Non-competitive agreements are generally used to keep employees from taking their skills and clients to competitors. While a clause may not seem strong enough to control a tier 1 Outdoor Tools and Equipment Retail organization, a clause that specifies your agreement is valid for a year after your employment ends, overseas, can be detrimental to the business. All agreements must be agreed upon by both parties, but there are several factors that determine how enforceable a non compete agreement layoff clause will be.
In the event of a lay-off it still stands, but there are possibilities to negotiate terms of a contract during an acquisition. In any case, if you have any sort of agreement with your employer it is best to take it to a professional to make sure you know your rights.
Example; if you’re an engineer for a manufacturing company in the outdoor tools and equipment supply chain that has an agreement not to work with a similar company in the area, you could be breaking that agreement if you were to work at a local tools and equipment retailer.
A non-compete agreement is a type of contract that forbids employees, former employees and sometimes outside contractors from entering into competing businesses within a given period or territory. Non-compete agreements forbid employees to do any similar work for a competing company. They are sometimes used when an employer invests time and money into training employees and wants to prevent them from working elsewhere after they have been trained. Non-compete agreements are only enforceable down to state law, however, some companies require them to apply for the company itself rather than a state.
Since this is a big talking point for the outdoor tools and equipment industry, it would be wise for a person to find out if their employer has a standard and up-to-date employee agreement. If you are unsure, even if your company doesn’t have an employee agreement, find out the company standards by talking to your boss.
For example; if you were laid off by your superior, you told him or her that since you were out of a job, you would like to meet with them on a regular basis (in case they find they are hiring again). Your old superior likely has to abide by a contract with your former employer, but as soon as you are out of their system, your name is out and it is up to the company to bring you back. Having a lawyer present in these situations will ensure that you can get a sense of understanding as to what is going on.
If similarities exist in your job description with tools and equipment for a hardware store and your former employer, a potential employer could be a conflict of interest, which is a legal term.
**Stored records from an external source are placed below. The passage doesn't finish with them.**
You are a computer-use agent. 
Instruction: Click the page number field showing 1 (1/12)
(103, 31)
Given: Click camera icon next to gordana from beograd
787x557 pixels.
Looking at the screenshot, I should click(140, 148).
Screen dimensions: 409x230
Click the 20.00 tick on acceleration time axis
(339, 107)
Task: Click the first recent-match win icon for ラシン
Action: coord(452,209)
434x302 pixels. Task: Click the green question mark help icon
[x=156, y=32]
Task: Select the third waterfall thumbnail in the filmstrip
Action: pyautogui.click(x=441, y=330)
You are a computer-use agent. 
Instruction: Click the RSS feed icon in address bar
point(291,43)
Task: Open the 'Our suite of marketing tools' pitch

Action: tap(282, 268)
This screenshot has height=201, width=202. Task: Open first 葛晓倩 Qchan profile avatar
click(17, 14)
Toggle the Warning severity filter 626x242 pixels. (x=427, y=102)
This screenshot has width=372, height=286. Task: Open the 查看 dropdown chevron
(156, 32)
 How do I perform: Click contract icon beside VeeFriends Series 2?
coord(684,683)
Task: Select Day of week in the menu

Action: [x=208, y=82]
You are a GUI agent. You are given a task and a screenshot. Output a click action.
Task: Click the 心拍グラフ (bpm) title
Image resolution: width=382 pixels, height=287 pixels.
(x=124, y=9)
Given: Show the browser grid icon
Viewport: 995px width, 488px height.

It is important to really hammer down (forgive the pun) the term of your contract when it comes to the two-year defence and time of contact. Even larger organizations like an outdoor tools and equipment retail employer could be a conflict of interest because a large organization does not always just have trade secrets, they also just have some research and experience with products and the market.
It is best to check with a professional to find out if your contract is best for you.
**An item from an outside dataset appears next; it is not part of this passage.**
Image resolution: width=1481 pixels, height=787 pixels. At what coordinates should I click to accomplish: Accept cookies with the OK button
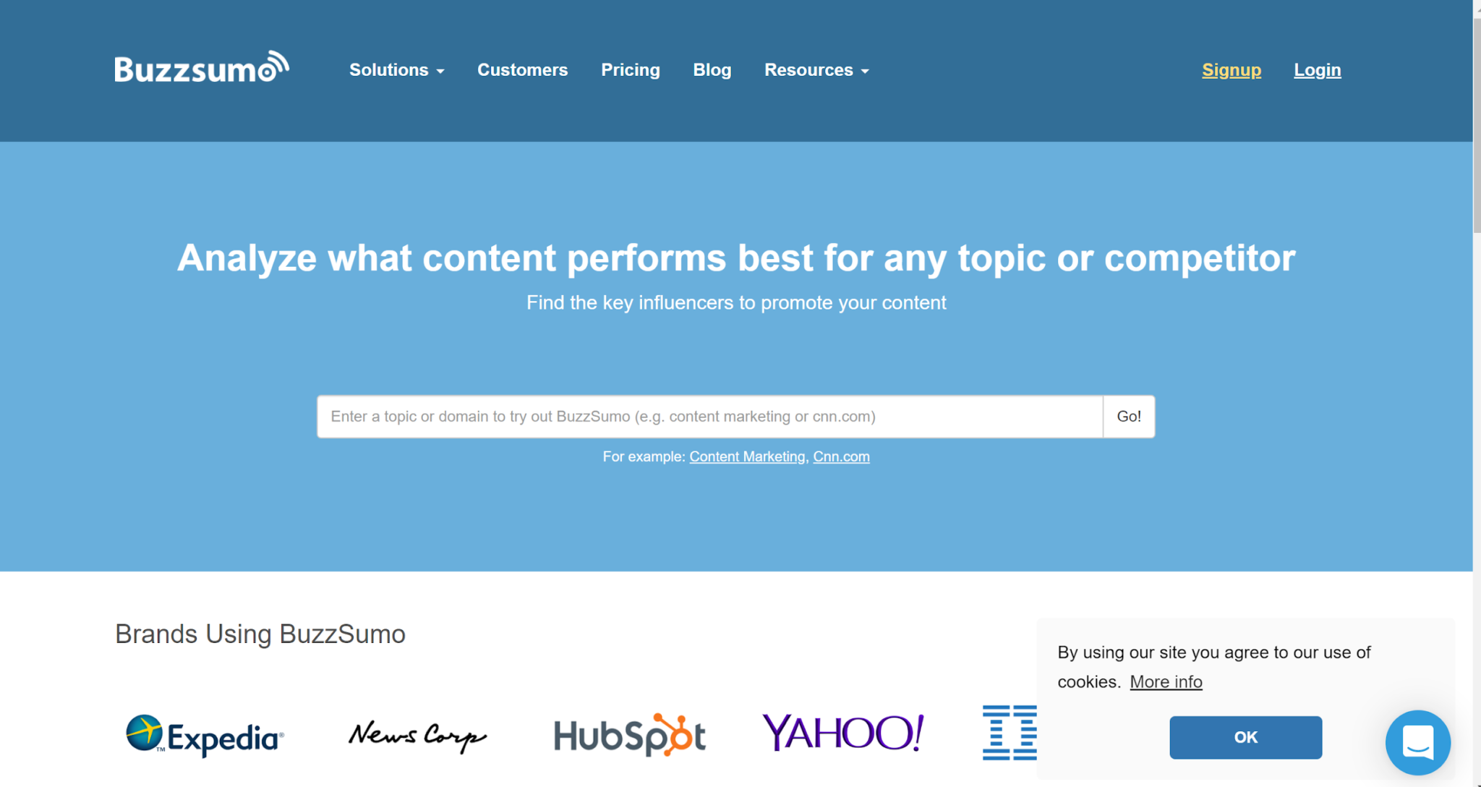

Example; Your employment ended with Employer “A” in 2017, you sign a contract with employer “B” right after. Your employment ends with Employer “B” in 2019, and you think for an instant that your contract with employer “A” is null and void. Well, Non-compete agreements vary by type, state, and duration. So, check with a professional to understand if you have a revenue stream with either employer A or B and how long it lasts.
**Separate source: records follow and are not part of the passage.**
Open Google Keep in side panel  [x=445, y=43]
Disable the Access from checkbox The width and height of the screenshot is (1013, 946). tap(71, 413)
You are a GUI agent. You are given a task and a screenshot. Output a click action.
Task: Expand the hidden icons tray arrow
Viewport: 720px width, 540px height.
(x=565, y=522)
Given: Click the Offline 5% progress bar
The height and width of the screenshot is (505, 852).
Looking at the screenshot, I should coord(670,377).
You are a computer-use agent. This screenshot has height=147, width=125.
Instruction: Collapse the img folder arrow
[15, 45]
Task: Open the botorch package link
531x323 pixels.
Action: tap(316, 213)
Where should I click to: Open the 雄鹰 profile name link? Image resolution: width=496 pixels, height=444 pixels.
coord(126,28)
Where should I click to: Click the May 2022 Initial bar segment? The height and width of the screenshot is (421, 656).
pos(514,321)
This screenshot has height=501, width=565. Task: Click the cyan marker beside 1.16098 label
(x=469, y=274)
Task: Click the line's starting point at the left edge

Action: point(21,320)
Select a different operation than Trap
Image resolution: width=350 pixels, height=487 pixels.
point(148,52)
Don’t go into a meeting with your boss without a contract to back you up, and don’t go into a discussion with a lawyer without an understanding of your rights as a current or former employee.
If you have questions, ask your employer first and get an agreement in writing so you can have an understanding of the extent of your employment and the rights to your contract.
Example; if you worked for a company for two years before being laid off, but you also signed a contract that said your contract is active for five years after the end of your employment, then does that mean “A” gets you for five years plus two years? Or just two years afterward? Finding out is invaluable and having a check in writing is beneficial to you if anything happens.
The future of agreements is to protect the company from anyone that could harm the business. A lay-off is base punctuation for most employees, and questions about their future can become the centre of attention, as we learned from our examples.